• _Task statement_
Can you lay out the items from the very first line through the line containing "Action: click(906, 104)" as a Markdown table with the columns Row and Line, numbering each row and leaving out blank lines?

• _Stored data items_
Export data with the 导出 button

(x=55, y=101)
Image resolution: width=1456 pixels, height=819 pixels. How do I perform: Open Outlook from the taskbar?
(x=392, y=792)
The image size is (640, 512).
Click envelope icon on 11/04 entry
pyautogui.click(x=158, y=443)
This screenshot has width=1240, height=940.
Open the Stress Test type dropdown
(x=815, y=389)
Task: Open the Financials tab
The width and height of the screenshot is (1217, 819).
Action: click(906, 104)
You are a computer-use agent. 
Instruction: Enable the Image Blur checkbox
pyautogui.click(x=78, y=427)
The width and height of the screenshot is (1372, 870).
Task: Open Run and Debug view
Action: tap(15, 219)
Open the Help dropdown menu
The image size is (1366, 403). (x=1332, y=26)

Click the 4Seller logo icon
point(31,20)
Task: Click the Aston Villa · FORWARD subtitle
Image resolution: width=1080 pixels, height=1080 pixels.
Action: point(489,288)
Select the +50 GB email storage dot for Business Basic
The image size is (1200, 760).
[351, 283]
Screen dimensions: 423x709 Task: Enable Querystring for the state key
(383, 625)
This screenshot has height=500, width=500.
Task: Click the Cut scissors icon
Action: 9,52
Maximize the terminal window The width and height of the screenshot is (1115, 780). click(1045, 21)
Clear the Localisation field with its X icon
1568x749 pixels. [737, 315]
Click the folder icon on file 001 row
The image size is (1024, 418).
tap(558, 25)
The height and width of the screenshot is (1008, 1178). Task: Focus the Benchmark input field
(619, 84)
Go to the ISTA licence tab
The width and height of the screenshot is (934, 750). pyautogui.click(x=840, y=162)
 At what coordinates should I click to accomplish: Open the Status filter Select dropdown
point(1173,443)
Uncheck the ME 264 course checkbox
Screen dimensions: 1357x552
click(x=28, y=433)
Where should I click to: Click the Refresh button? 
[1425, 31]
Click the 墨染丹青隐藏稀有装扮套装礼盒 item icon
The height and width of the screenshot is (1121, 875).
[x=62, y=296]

• _Written answer_
| Row | Line |
|---|---|
| 1 | Export data with the 导出 button |
| 2 | (x=55, y=101) |
| 3 | Image resolution: width=1456 pixels, height=819 pixels. How do I perform: Open Outlook from the taskbar? |
| 4 | (x=392, y=792) |
| 5 | The image size is (640, 512). |
| 6 | Click envelope icon on 11/04 entry |
| 7 | pyautogui.click(x=158, y=443) |
| 8 | This screenshot has width=1240, height=940. |
| 9 | Open the Stress Test type dropdown |
| 10 | (x=815, y=389) |
| 11 | Task: Open the Financials tab |
| 12 | The width and height of the screenshot is (1217, 819). |
| 13 | Action: click(906, 104) |